Left: Fernand Braudel
In the case of the rise of the Islamic world, Braudel considered individual Arabic conquests to be l’ histoire événementielle, while conjonctures were the established tactic of “fast, destructive raids which isolated the towns and forced them to surrender one by one.” He attributed the successful spread of Islam to “the culmination of slow changes in the Near East”(longue durée), arguing that eventual Arabic hegemony was in fact the result of a longer process of decolonization; Persia, Christian Ethiopia, Syria, and Byzantine Egypt were among the foreign powers that once exerted influence on Arabic tribes.

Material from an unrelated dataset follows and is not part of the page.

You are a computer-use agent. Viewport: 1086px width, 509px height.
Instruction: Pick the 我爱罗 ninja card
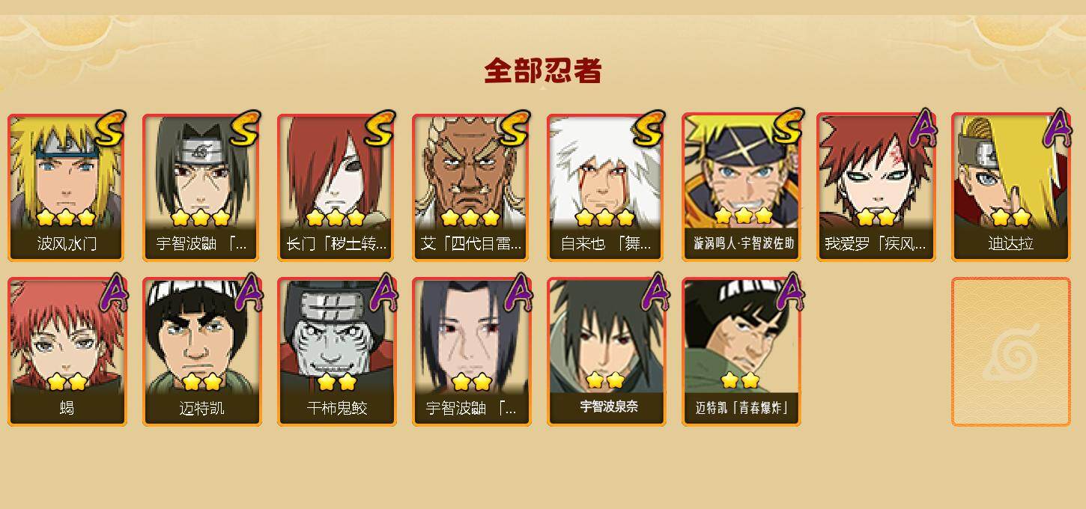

Braudel’s work is beginning to show its age, and there are passages in the book that seem rather dated. In a passage that noted the importance of oil in the Middle East, Braudel sounds like a voice from the distant past:
…at present  there is no shortage of oil in the world, and with other forms of energy, including nuclear energy, on the horizon, Islam’s virtual monopoly of fuel supplies may not last forever.Then again, if the industrialized nations eventually develop alternatives to fossil fuels, Braudel’s prediction that over-reliance on the oil sector was a doomed strategy for the Islamic Middle East might become true.
Braudel exhibited a decided Eurocentrism in his work that, while not overt, nonetheless lingers in the margins. The “Black Africa” merited only 40 pages of the text, while the author devoted three times as much space to Europe. Moreover, Braudel’s treatment of African history (which he summed up in the statement “the long past of Black Africa is little known”) suffers from a Northern hemispheric myopia. The author relied almost exclusively upon European and Arabic sources for his overview of African history, and the further one travels from the Sahara the more scanty becomes Braudel’s coverage.
At times Braudel’s refusal to acknowledge event-based history can be frustrating; the First and Second World Wars get only passing mention, despite the fact that both conflicts were global in scale. Even more surprising is the near-complete omission of the history of anti-Semitism in Europe; Jews have been outcasts almost from the Diaspora, and certainly one might think that the Holocaust would be worthy of examination as the culmination of many centuries of persecution and genocide.
Despite its faults A History of Civilizations, however, remains a challenging, thought-provoking work with which readers will never become bored. Braudel’s theory of a three-tiered approach to history offers the science of structuralism with the recognition that history does not always fit into simple categories and precise theories. As with all works by Braudel, the pleasure of his writing is in the journey, as his incredible depth of knowledge means that readers will always walk away with information of which they were previously unacquainted.